■ **TASK DESCRIPTION**: Could you show all lines in the entries below that contain the string "dimensions"?

■ **INPUT MATERIAL**:
^^^^

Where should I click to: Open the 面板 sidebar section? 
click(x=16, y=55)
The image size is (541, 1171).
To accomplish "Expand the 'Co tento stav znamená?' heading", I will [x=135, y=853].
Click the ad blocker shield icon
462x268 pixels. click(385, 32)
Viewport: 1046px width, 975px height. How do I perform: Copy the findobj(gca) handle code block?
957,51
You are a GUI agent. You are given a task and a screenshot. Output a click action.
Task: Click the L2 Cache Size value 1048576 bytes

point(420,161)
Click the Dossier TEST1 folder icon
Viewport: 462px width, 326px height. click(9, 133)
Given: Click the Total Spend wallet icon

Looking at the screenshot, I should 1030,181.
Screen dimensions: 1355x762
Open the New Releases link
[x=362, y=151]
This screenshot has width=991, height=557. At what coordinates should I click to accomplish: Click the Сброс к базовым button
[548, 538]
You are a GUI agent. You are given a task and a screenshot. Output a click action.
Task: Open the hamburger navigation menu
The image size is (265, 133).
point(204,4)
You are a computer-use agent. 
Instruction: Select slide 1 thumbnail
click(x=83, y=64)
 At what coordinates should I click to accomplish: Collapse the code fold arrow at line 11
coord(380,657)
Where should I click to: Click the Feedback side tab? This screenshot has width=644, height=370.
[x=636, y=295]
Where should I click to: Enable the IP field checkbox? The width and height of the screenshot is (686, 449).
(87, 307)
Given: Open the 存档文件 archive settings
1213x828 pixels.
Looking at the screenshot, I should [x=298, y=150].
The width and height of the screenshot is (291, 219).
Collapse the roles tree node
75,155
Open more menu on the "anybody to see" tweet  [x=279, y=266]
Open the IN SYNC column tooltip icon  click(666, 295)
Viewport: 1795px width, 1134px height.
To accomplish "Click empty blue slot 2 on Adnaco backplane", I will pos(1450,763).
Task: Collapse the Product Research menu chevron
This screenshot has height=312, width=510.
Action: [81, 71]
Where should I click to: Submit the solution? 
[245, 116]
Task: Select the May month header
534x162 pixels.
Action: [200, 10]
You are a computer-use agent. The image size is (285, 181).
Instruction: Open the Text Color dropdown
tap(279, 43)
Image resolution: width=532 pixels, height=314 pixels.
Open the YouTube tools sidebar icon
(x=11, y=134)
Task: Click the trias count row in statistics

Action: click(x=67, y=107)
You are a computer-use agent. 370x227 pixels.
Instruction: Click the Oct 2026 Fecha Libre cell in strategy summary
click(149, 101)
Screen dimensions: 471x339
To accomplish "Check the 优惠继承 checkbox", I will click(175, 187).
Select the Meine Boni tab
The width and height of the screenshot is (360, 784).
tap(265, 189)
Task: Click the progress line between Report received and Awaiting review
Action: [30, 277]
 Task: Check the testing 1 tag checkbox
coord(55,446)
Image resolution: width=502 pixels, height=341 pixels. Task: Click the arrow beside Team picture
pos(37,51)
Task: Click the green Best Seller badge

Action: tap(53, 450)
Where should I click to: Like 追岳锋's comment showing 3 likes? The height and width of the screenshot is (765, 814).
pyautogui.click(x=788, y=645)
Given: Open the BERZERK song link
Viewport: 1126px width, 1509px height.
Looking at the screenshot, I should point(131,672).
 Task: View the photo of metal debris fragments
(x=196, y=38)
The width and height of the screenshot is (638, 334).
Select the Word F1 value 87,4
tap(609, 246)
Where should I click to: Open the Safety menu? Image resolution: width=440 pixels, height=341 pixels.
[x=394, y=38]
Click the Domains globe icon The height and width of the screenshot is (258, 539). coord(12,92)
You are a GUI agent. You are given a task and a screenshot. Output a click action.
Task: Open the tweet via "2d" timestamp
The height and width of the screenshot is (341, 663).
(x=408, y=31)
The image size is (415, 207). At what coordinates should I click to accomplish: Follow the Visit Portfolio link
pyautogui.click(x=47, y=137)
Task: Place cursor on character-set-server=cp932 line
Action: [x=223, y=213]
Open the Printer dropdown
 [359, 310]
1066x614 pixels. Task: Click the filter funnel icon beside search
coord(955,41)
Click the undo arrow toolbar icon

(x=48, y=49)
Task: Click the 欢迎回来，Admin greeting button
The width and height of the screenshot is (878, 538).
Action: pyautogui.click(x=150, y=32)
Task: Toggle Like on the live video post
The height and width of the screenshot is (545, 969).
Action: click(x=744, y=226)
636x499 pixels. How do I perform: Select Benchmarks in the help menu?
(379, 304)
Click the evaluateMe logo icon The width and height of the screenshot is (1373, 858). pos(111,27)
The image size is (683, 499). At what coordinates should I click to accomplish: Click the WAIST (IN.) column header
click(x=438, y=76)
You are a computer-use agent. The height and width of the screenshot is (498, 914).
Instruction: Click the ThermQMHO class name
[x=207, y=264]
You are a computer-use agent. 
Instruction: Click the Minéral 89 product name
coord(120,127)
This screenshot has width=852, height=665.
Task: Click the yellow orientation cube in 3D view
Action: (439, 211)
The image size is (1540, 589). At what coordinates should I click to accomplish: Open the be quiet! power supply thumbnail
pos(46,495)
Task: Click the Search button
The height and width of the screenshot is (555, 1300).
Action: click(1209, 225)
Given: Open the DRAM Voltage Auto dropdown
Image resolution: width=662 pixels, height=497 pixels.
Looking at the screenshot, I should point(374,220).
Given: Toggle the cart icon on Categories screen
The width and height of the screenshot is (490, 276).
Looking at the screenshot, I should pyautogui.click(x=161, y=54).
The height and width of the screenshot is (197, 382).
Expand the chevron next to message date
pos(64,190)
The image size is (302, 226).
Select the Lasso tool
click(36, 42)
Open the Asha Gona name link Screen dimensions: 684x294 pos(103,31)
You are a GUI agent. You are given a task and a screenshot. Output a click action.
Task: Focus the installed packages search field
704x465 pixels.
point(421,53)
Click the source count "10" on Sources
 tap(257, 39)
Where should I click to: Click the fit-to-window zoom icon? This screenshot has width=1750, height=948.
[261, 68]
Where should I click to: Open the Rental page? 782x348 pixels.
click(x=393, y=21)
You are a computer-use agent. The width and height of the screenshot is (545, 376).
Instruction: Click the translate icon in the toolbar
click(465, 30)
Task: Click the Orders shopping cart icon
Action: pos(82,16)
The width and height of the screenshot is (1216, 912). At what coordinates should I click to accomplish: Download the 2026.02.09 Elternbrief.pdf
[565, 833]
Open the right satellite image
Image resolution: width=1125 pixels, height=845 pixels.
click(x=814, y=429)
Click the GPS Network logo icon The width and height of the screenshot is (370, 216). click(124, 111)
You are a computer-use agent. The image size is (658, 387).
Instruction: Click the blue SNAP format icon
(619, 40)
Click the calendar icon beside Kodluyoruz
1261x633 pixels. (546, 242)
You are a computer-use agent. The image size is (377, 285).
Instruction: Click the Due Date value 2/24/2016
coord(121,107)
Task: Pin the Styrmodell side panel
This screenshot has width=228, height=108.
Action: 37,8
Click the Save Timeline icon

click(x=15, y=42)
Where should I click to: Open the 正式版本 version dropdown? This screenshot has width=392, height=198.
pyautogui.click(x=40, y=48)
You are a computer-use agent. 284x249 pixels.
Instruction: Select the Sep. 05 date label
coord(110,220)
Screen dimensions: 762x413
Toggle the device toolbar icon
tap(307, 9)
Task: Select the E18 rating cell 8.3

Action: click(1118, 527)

^^^^

■ **ANSWER TO THIS TASK**:
Screen dimensions: 1355x762
Screen dimensions: 471x339
Open the Asha Gona name link Screen dimensions: 684x294 pos(103,31)
Screen dimensions: 762x413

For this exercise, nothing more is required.